A talk for BBLISA, 2014-10-08

Colin Walters, Platform Engineering, Red Hat, Inc.

Why is Colin here?

  • Free Software
  • Fun working in a global community
  • Value of a subscription: Red Hat Enteprise Linux

Essential Atomic ingredients

  • Host distribution
  • Docker: Linux containers made easy
  • SELinux and the Linux kernel: Container isolation, storage, namespaces, cgroups
  • systemd: Making it easy to manage the base system
  • rpm + OSTree: Compose and update the host system
  • Kubernetes: Orchestrate containers

Project Atomic is not a distribution. It is a pattern around a set of upstream projects that can be applied to a distribution.

Deliverables

  • Atomic Host + regularly updated tree
  • Docker Base Image (also updated, though only for critical errata)
  • Additional packages to create layered images
  • Docker Registry? Maybe.

Background: Traditional

Background: Traditional

  • Single userspace runtime (SCLs, per-user builds)
  • Environment and life cycle defined by host OS
  • Trend to isolate apps on hardware level
  • Stable, long maintenance, few updates, hardware-centric
  • Resources generally underutilized

Background: Virt and IaaS

Background: Virt and IaaS

  • App per VM
  • Guest and lifecycle tied to VM
  • Redundancy and overhead (multiple kernels, logging)
  • Complex management / orchestration

Containerized

Containerized

  • Applications are still isolated, but shared kernel
  • Easily embed dependencies with apps
  • Standard host services (SSH)
  • Common logging, config mgmt, orchestration

Containerize all the things?

  • Virt and containers are complementary
  • Virt is a stronger security boundary
  • No, you can't run Windows as a Linux container

Docker: What the Internet says

Docker: Linux containers made easy

  • Union filesystem / snapshots
  • Dockerfile: very easy to do something
  • Port mapping
  • Push/pull content (and the Hub)
  • Most popular project on Github

Docker: The ugly

  • Image security updates
  • Running code as root

Docker: Demo time!

Classic problem: I have two web apps I want to run on the same host.
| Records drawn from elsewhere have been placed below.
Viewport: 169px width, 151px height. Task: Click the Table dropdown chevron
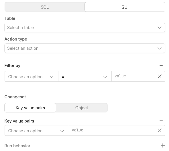[160, 28]
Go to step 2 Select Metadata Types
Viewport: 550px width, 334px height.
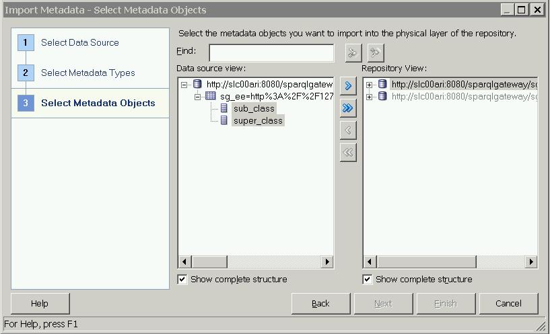click(x=88, y=73)
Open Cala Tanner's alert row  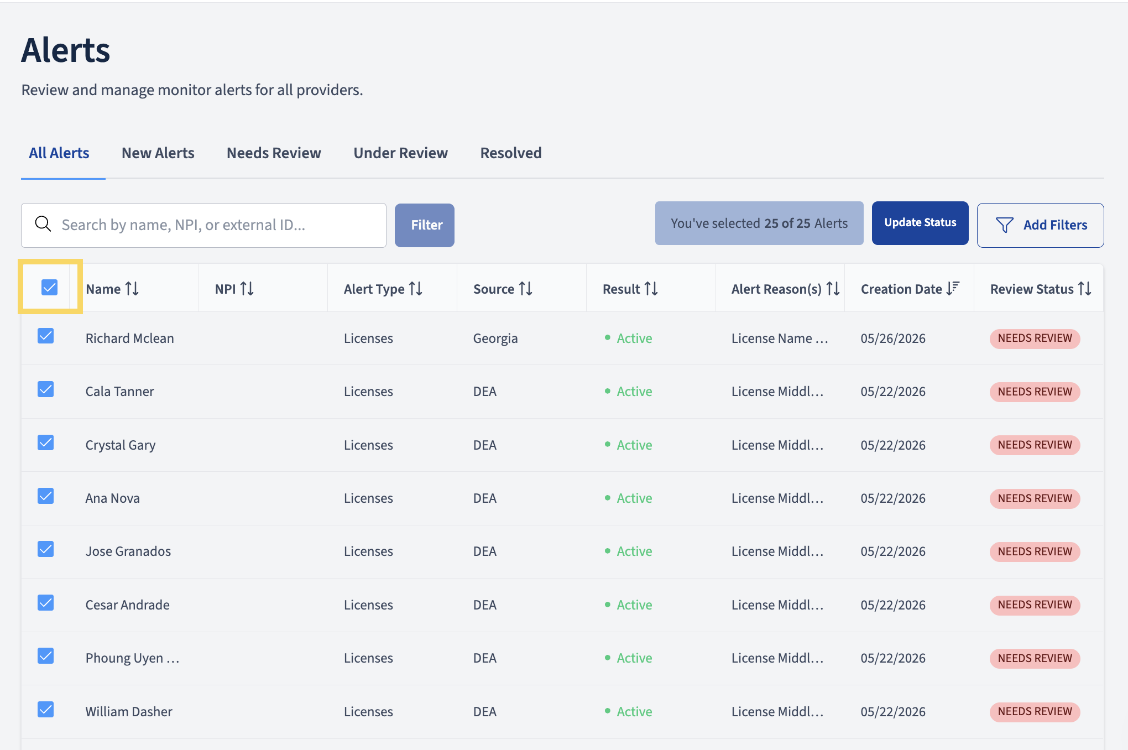coord(562,392)
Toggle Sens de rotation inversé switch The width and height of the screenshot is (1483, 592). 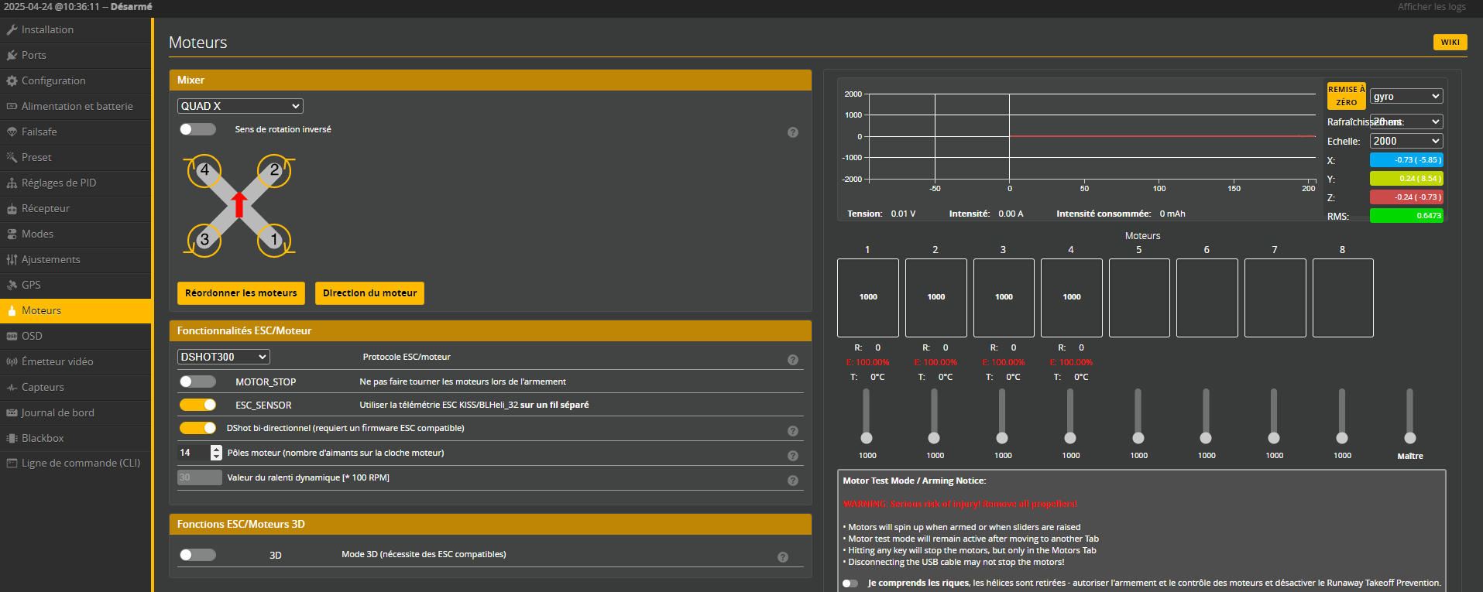(x=197, y=129)
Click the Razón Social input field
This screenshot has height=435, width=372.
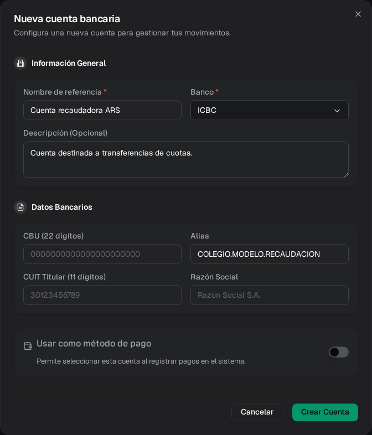click(x=270, y=295)
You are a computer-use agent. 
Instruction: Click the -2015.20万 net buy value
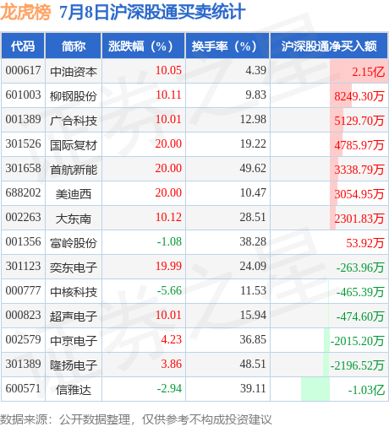tap(357, 341)
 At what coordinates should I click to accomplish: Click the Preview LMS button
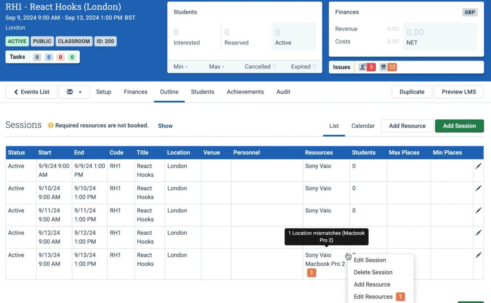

Assemble a Docker image with apache, from CentOS RPMs


$ cat > Dockerfile << EOF
FROM centos
RUN yum -y upgrade && yum -y install httpd && yum clean all
EXPOSE 80
CMD ["/usr/sbin/httpd", "-D", "FOREGROUND"]
EOF
$ sudo docker build -t cgwalters/apache .
	    

Run it


$ sudo docker run -d -P cgwalters/apache
$ sudo docker ps -a
$ curl http://127.0.0.1:${port}
	    

Container thinks it's port 80

Create derived images


$ cat > Dockerfile << EOF
FROM cgwalters/apache
echo "<body>Container one</body>" > /var/www/html/index.html
EOF
            

Run them both


# sudo docker run -d cgwalters/httpd1
# sudo docker run -d cgwalters/httpd2
# sudo docker ps
$ curl http://127.0.0.1:${firstport}
$ curl http://127.0.0.1:${secondport}
            

Isolation via namespaces


$ sudo docker run -t -i centos bash
# ps auxwf
# ip link
# mount
# hostname
	    

Namespaces + cgroups in Linux kernel

CLONE_NEWPID, CLONE_NEWNET, CLONE_...

"Containers don't contain"

Blog entry

TL;DR: You are running code as root, kernel is large attack surface.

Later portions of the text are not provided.